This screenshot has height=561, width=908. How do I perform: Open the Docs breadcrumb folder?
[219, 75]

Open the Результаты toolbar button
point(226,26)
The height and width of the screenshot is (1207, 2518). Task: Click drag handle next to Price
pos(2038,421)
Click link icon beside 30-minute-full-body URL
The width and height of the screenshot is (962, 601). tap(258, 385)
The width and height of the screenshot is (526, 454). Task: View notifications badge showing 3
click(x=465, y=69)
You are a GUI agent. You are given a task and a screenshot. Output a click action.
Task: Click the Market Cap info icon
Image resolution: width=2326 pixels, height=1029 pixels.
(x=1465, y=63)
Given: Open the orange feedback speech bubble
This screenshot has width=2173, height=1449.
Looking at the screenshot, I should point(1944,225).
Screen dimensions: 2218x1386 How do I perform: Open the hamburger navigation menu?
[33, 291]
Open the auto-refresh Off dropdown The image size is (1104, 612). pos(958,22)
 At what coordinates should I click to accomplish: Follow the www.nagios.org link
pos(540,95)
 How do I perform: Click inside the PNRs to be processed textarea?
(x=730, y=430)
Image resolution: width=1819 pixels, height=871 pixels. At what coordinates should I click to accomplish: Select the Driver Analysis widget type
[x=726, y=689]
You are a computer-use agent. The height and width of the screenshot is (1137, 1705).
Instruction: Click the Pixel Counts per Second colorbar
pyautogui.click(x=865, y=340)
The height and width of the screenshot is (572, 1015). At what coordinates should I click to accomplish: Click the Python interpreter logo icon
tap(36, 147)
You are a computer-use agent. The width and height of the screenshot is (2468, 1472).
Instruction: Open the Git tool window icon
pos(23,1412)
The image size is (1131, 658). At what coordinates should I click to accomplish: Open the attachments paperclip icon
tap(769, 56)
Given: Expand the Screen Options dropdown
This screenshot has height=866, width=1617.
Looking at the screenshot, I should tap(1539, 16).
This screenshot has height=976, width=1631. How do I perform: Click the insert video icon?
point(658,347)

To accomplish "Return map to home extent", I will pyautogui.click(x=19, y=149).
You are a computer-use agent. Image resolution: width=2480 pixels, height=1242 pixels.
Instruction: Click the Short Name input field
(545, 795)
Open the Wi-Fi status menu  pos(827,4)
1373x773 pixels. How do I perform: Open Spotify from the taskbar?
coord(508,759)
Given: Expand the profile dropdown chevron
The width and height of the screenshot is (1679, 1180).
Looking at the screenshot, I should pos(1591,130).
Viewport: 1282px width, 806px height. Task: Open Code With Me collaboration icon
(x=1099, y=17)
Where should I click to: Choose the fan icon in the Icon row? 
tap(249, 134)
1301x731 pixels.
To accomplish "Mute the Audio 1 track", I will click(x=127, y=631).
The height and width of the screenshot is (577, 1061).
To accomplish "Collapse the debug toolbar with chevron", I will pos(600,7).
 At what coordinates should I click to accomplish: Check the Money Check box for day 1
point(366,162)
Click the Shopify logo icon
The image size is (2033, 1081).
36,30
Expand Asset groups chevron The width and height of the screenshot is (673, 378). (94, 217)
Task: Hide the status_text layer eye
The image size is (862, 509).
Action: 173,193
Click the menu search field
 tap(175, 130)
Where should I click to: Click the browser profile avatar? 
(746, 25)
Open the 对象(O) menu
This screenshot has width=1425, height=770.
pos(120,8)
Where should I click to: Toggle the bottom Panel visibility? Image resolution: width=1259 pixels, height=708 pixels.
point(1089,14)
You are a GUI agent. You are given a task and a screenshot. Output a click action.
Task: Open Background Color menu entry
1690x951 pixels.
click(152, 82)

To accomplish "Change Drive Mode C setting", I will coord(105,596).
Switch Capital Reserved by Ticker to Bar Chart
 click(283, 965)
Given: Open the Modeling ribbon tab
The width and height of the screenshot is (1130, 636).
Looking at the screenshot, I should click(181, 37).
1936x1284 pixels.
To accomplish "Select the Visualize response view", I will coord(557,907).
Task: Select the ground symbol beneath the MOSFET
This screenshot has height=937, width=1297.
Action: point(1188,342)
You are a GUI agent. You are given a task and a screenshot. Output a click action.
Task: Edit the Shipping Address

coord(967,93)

--*--

■ Assignment
Would you please output every record again, exactly?

■ Solved problem
This screenshot has height=561, width=908. How do I perform: Open the Docs breadcrumb folder?
[219, 75]

Open the Результаты toolbar button
point(226,26)
The height and width of the screenshot is (1207, 2518). Task: Click drag handle next to Price
pos(2038,421)
Click link icon beside 30-minute-full-body URL
The width and height of the screenshot is (962, 601). tap(258, 385)
The width and height of the screenshot is (526, 454). Task: View notifications badge showing 3
click(x=465, y=69)
You are a GUI agent. You are given a task and a screenshot. Output a click action.
Task: Click the Market Cap info icon
Image resolution: width=2326 pixels, height=1029 pixels.
(x=1465, y=63)
Given: Open the orange feedback speech bubble
This screenshot has width=2173, height=1449.
Looking at the screenshot, I should point(1944,225).
Screen dimensions: 2218x1386 How do I perform: Open the hamburger navigation menu?
[33, 291]
Open the auto-refresh Off dropdown The image size is (1104, 612). pos(958,22)
 At what coordinates should I click to accomplish: Follow the www.nagios.org link
pos(540,95)
 How do I perform: Click inside the PNRs to be processed textarea?
(x=730, y=430)
Image resolution: width=1819 pixels, height=871 pixels. At what coordinates should I click to accomplish: Select the Driver Analysis widget type
[x=726, y=689]
You are a computer-use agent. The height and width of the screenshot is (1137, 1705).
Instruction: Click the Pixel Counts per Second colorbar
pyautogui.click(x=865, y=340)
The height and width of the screenshot is (572, 1015). At what coordinates should I click to accomplish: Click the Python interpreter logo icon
tap(36, 147)
You are a computer-use agent. The width and height of the screenshot is (2468, 1472).
Instruction: Open the Git tool window icon
pos(23,1412)
The image size is (1131, 658). At what coordinates should I click to accomplish: Open the attachments paperclip icon
tap(769, 56)
Given: Expand the Screen Options dropdown
This screenshot has height=866, width=1617.
Looking at the screenshot, I should tap(1539, 16).
This screenshot has height=976, width=1631. How do I perform: Click the insert video icon?
point(658,347)

To accomplish "Return map to home extent", I will pyautogui.click(x=19, y=149).
You are a computer-use agent. Image resolution: width=2480 pixels, height=1242 pixels.
Instruction: Click the Short Name input field
(545, 795)
Open the Wi-Fi status menu  pos(827,4)
1373x773 pixels. How do I perform: Open Spotify from the taskbar?
coord(508,759)
Given: Expand the profile dropdown chevron
The width and height of the screenshot is (1679, 1180).
Looking at the screenshot, I should pos(1591,130).
Viewport: 1282px width, 806px height. Task: Open Code With Me collaboration icon
(x=1099, y=17)
Where should I click to: Choose the fan icon in the Icon row? 
tap(249, 134)
1301x731 pixels.
To accomplish "Mute the Audio 1 track", I will click(x=127, y=631).
The height and width of the screenshot is (577, 1061).
To accomplish "Collapse the debug toolbar with chevron", I will pos(600,7).
 At what coordinates should I click to accomplish: Check the Money Check box for day 1
point(366,162)
Click the Shopify logo icon
The image size is (2033, 1081).
36,30
Expand Asset groups chevron The width and height of the screenshot is (673, 378). (94, 217)
Task: Hide the status_text layer eye
The image size is (862, 509).
Action: 173,193
Click the menu search field
 tap(175, 130)
Where should I click to: Click the browser profile avatar? 
(746, 25)
Open the 对象(O) menu
This screenshot has width=1425, height=770.
pos(120,8)
Where should I click to: Toggle the bottom Panel visibility? Image resolution: width=1259 pixels, height=708 pixels.
point(1089,14)
You are a GUI agent. You are given a task and a screenshot. Output a click action.
Task: Open Background Color menu entry
1690x951 pixels.
click(152, 82)

To accomplish "Change Drive Mode C setting", I will coord(105,596).
Switch Capital Reserved by Ticker to Bar Chart
 click(283, 965)
Given: Open the Modeling ribbon tab
The width and height of the screenshot is (1130, 636).
Looking at the screenshot, I should click(181, 37).
1936x1284 pixels.
To accomplish "Select the Visualize response view", I will coord(557,907).
Task: Select the ground symbol beneath the MOSFET
This screenshot has height=937, width=1297.
Action: point(1188,342)
You are a GUI agent. You are given a task and a screenshot. Output a click action.
Task: Edit the Shipping Address

coord(967,93)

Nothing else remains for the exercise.